Three approaches for analyzing the counterfactuality of counterfactual protocols
Alon Wander, Eliahu Cohen, Lev Vaidman

TL;DR
This paper evaluates three methods for analyzing the counterfactuality of communication protocols, finding that classical analysis is flawed, while the weak trace and Fisher information criteria agree and highlight the importance of postselection.
Contribution
It introduces and compares three approaches for assessing counterfactuality, emphasizing the role of postselection and discussing experimental modifications.
Findings
Classical analysis leads to contradictions and should be abandoned.
Weak trace and Fisher information criteria agree on counterfactuality assessments.
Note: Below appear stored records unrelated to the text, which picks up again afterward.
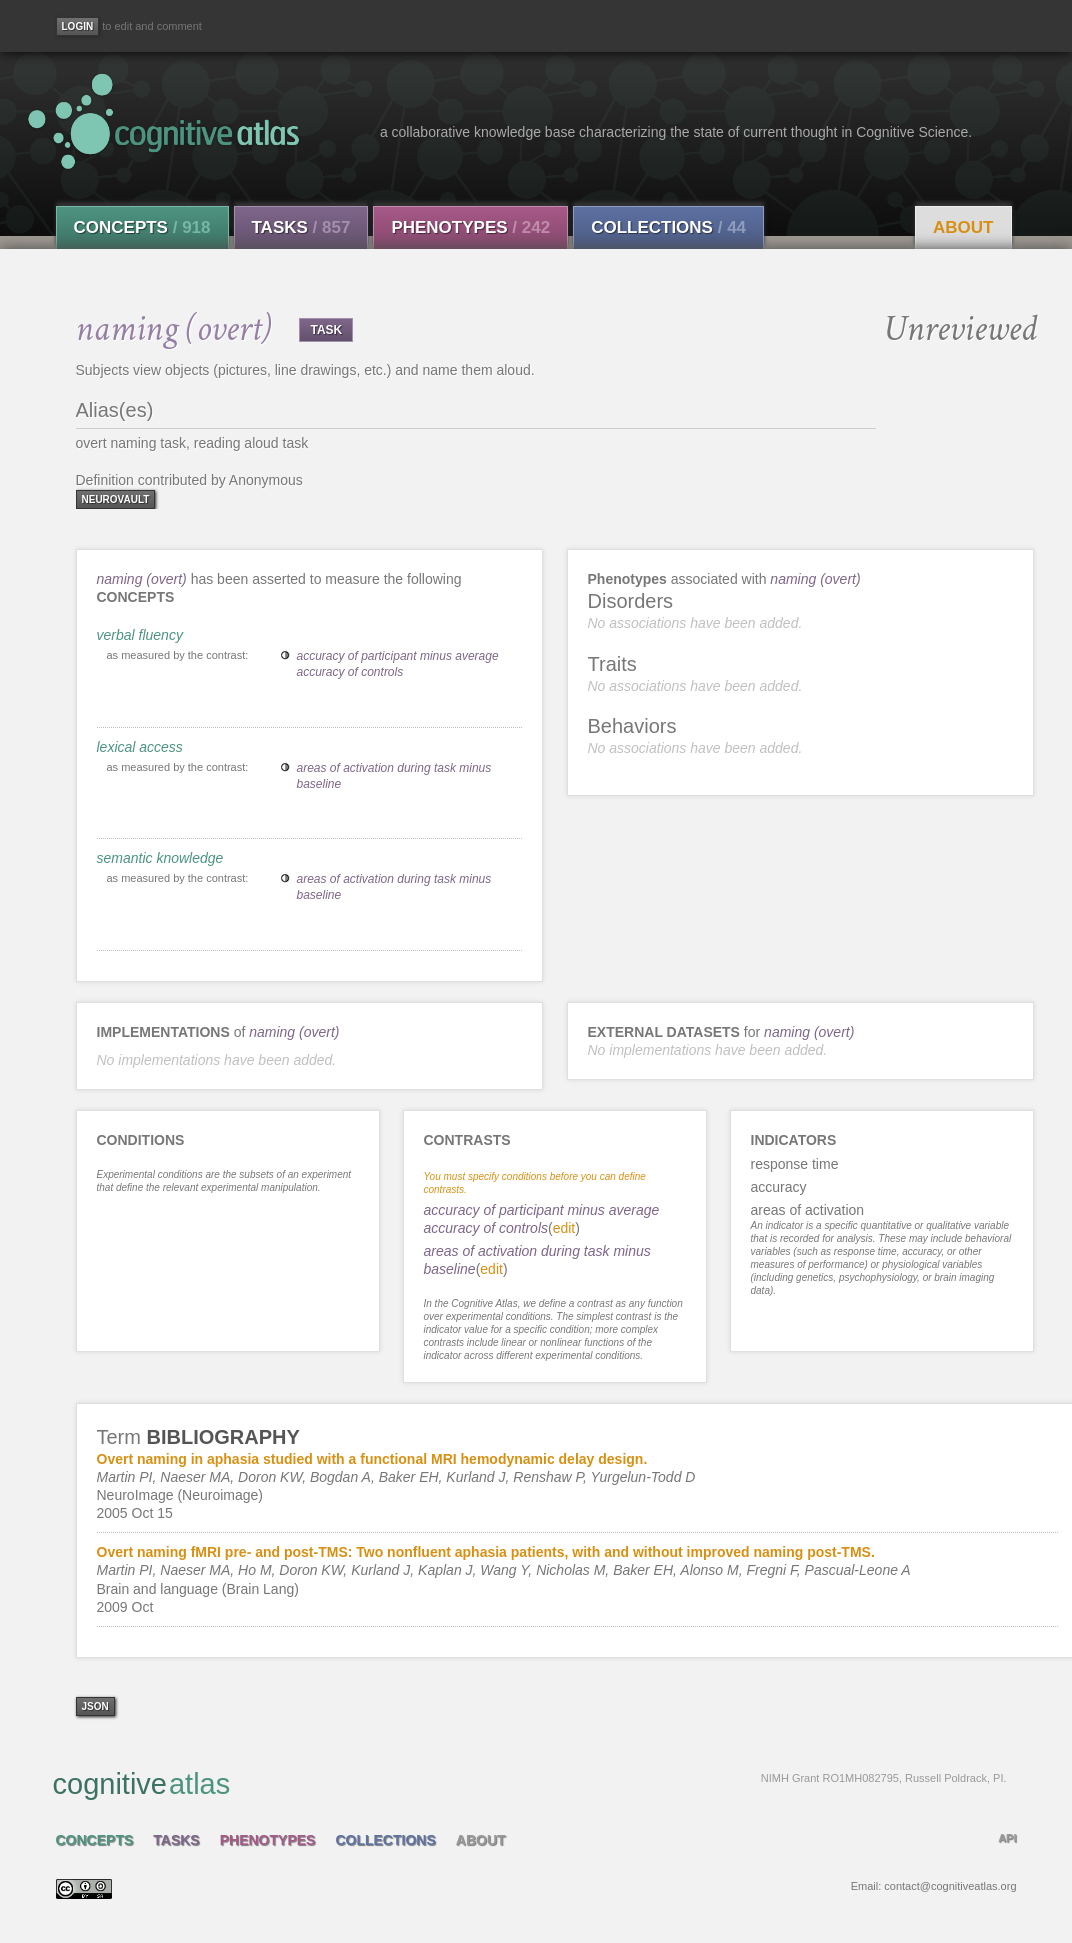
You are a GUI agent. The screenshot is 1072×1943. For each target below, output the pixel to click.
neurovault (116, 499)
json (95, 1706)
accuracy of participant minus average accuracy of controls (398, 664)
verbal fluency (140, 635)
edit (564, 1228)
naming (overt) (142, 579)
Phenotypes (470, 227)
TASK (326, 330)
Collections (668, 227)
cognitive (530, 1783)
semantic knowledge (160, 858)
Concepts (142, 227)
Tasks (301, 227)
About (963, 227)
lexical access (140, 747)
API (1007, 1838)
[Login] (78, 26)
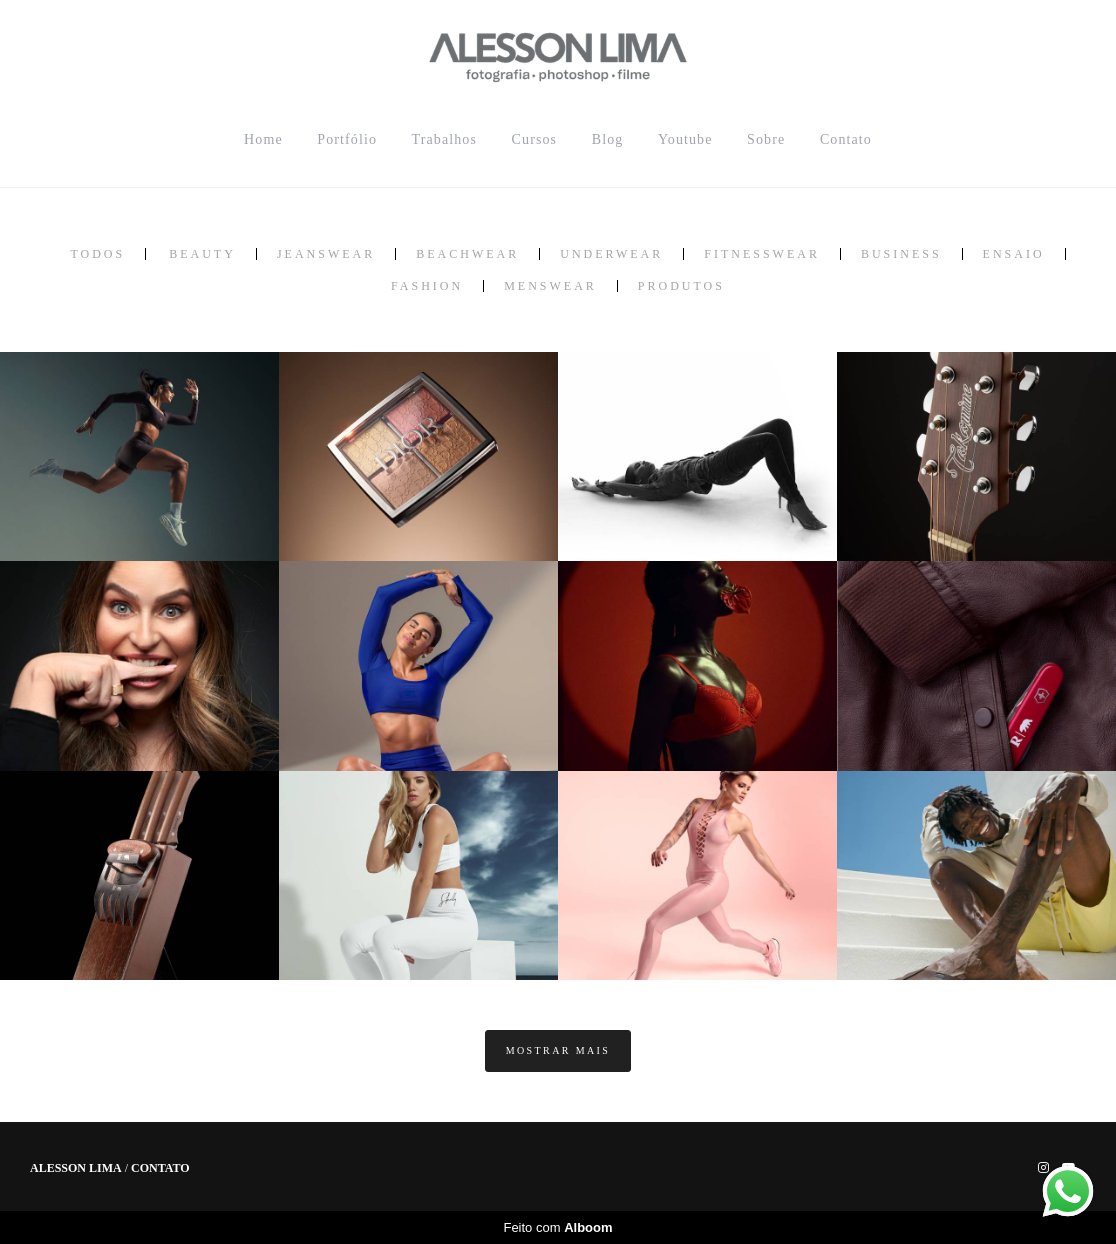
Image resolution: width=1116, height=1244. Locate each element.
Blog (608, 139)
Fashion (427, 286)
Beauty (202, 254)
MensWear (550, 286)
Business (901, 254)
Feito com (557, 1227)
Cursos (535, 139)
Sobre (766, 139)
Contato (846, 139)
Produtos (681, 286)
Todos (97, 254)
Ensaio (1014, 254)
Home (263, 139)
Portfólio (347, 139)
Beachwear (467, 254)
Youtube (685, 139)
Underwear (611, 254)
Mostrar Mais (558, 1050)
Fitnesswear (762, 254)
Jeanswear (326, 254)
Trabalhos (444, 139)
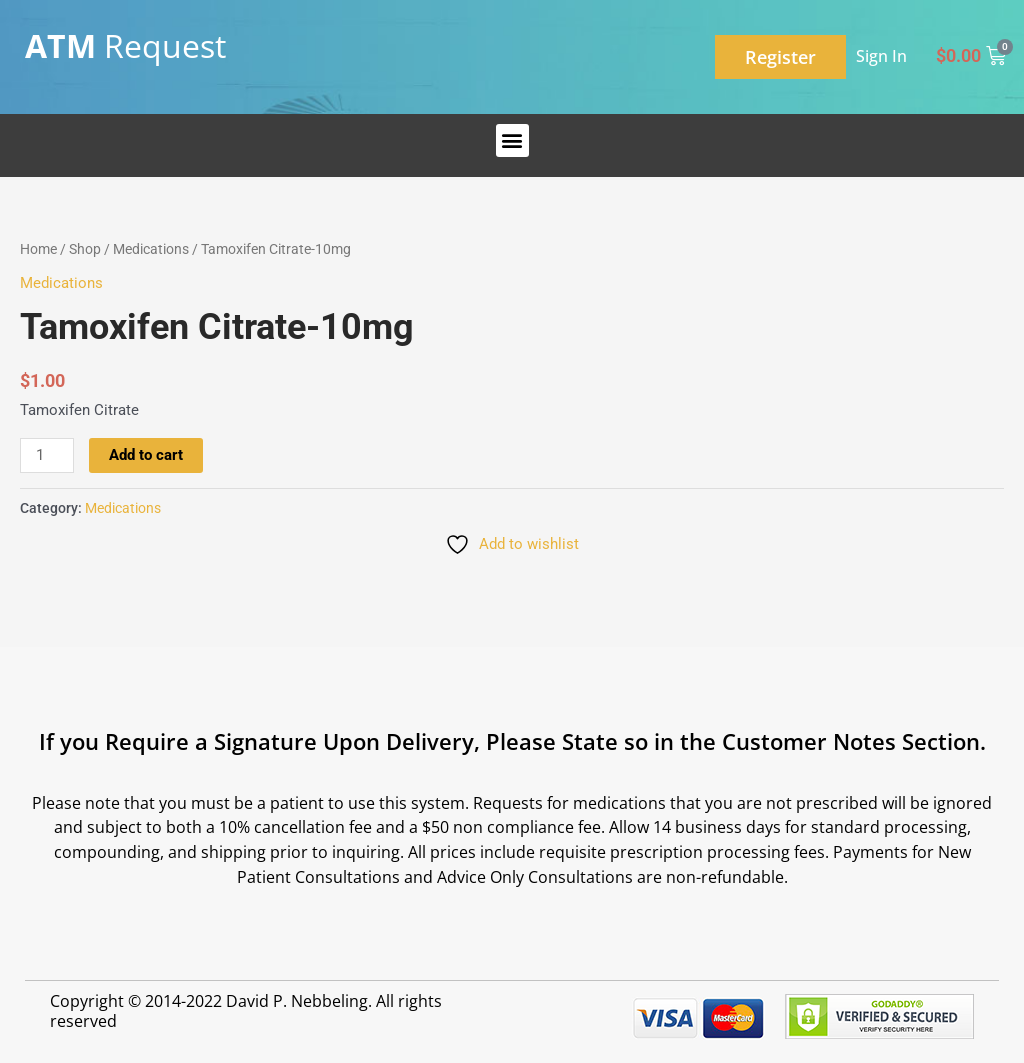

Postselection is essential for counterfactual communication protocols.
Abstract
Counterfactual communication protocols are analysed using three approaches: a classical argument, the weak trace criterion, and the Fisher information criterion. It is argued that the classical analysis leads to contradiction and should therefore be abandoned. The weak trace and Fisher information criteria are shown to agree about the degree of counterfactuality of communication protocols involving postselection. It is argued that postselection is a necessary ingredient of counterfactual communication protocols. Coherent interaction experiments, as well as a recently introduced modification of counterfactual communication setups which eliminates the weak trace, are discussed.